Final Project: Horse Racing Deaths in New York State

One of the most historic and revered sports in the U.S. is horse racing. I myself am a casual horse racing fan who went to two legs of the Triple Crown this past summer and grew up near the Meadowlands Racetrack in New Jersey, where my grandfather was the manager of the restaurant for many years.

But it is impossible for me to look past the fact that horse racing is a very dangerous sport — not only for the jockeyes, but for the horses. In recent years, horse racing as a sport has come under heavy fire from animal rights groups for the amount of horses that die in races. A hit HBO show about horse racing was canceled after three horses died while the show was being filmed. And weeks before this year’s Kentucky Derby, the most famous horse race in the world, PETA levied animal cruelty allegations against the handlers of top racehorses.

While horse racing was in the news a lot this summer due to an exciting Triple Crown race, it was also in the news due to a blight of racehorse deaths.

Nationwide, the numbers are very telling:
-On average, 24 horses a week die at racetracks in the United States
-Since 2009, more than 6600 horses have broken down or showed signs of injury
-At least 3600 horses have died either racing or training at state-regulated tracks

In New York alone, there were 39 equine deaths that occurred during races at seven different racetracks across the state.

Three of the racetracks in New York state are run by NYRA, the state racing association: Saratoga, Aquaduct, and Belmont. So far this year at Saratoga — one of the most famous racetracks in the country — 11 total horses have died, with 8 of those deaths coming during races. That’s up from eight total equine deaths the entire year last year.

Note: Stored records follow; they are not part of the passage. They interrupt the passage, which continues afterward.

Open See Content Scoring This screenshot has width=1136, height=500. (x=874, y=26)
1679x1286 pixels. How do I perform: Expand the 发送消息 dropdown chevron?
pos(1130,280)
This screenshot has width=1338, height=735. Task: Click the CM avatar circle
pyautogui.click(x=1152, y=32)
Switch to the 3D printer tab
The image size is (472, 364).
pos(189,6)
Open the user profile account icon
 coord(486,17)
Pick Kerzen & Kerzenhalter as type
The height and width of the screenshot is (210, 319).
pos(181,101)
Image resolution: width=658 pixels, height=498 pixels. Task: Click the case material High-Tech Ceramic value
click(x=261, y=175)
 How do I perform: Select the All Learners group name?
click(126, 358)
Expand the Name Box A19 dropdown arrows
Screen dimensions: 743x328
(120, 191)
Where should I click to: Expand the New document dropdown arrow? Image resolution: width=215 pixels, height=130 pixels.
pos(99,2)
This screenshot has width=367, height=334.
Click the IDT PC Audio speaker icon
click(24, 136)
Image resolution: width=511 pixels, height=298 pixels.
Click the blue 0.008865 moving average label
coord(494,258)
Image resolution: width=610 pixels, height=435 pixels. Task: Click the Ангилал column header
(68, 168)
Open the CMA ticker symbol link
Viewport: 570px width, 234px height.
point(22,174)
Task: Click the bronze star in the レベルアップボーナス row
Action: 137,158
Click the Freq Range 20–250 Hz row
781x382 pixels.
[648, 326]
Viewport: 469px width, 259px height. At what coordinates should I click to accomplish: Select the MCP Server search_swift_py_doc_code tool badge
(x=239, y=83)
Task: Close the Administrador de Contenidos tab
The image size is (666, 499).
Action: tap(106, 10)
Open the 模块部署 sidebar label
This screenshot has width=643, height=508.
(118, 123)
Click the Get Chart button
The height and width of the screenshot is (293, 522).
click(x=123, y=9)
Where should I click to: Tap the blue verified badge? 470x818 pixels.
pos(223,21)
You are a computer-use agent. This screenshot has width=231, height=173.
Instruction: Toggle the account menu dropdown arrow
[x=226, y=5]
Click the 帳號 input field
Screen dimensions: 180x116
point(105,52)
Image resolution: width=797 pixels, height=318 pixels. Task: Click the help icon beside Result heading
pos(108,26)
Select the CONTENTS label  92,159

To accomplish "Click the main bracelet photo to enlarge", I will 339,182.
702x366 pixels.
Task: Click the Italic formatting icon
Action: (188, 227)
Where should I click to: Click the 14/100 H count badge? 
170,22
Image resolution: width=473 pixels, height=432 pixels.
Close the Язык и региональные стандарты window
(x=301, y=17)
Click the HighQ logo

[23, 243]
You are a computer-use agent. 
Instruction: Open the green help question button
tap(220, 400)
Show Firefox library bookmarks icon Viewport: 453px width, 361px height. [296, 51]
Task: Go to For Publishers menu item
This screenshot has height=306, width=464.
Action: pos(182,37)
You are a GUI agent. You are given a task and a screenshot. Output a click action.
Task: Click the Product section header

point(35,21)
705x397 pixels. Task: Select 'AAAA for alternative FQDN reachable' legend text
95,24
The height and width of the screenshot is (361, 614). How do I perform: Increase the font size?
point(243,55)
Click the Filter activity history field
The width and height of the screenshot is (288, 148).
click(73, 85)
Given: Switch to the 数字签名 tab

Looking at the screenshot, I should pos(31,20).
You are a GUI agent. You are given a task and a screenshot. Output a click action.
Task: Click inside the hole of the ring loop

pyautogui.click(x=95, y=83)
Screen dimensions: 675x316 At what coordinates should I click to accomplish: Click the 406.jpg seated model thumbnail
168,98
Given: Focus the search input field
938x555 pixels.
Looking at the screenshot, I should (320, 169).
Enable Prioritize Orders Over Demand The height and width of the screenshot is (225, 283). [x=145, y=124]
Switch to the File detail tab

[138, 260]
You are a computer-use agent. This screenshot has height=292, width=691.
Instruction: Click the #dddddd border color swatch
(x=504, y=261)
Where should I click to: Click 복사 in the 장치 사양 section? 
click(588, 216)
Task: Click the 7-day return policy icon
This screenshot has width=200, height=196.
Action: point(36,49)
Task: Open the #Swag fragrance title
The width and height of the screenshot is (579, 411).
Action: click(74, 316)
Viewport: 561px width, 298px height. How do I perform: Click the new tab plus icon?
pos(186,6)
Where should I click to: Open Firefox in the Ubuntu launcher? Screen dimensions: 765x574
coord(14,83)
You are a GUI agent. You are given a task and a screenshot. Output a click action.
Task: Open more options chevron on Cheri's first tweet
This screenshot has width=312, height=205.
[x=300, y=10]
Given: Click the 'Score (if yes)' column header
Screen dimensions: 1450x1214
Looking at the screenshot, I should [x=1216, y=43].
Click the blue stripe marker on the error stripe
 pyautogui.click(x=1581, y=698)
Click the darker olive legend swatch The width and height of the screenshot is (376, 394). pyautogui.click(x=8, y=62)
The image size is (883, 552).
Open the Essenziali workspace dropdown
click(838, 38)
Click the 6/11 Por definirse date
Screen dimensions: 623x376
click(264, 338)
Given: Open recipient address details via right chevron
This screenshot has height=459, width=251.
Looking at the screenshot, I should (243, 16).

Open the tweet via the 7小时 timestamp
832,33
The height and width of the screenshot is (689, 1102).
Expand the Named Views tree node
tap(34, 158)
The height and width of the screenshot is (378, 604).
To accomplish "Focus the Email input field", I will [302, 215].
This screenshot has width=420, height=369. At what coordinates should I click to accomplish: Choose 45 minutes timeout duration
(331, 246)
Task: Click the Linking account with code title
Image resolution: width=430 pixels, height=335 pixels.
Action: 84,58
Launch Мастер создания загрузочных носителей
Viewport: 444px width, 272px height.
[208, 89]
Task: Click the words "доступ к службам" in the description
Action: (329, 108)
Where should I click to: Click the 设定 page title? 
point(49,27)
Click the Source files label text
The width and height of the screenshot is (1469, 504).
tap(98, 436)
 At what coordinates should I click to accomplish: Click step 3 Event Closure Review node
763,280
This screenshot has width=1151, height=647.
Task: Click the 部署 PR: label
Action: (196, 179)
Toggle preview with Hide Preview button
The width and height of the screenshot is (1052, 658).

At Aqueduct Racetrack, where 41 horses died while racing between 2012-2013, only 5 have died this year — representing a massive decrease. And at Belmont Park, between this year’s Belmont Stakes and last year’s Belmont Stakes, 39 horses died on the track at Belmont Park. In the wake of all these deaths, the agency has been heavily criticized for failing to protect the horses from unnecessary injury and death.

Looking at the deaths by month, it’s clear the summer months are the worst for horses, as that’s when the weather is best for races. But the reason for these deaths may go beyond the number of races that are run. Instead, what could be to blame is “a culture of drugs and lax regulation.” Says the New York Times:

“Since 2009, records show, trainers at United States tracks have been caught illegally drugging horses 3,800 times, a figure that vastly understates the problem because only a small percentage of horses are actually tested.”

It seems that after another deadly year on New York’s racetracks that this issue has not been resolved. Only time will tell what becomes of this issue. With increased regulation, especially at state-operated racetracks, we could see these numbers decrease dramatically one day.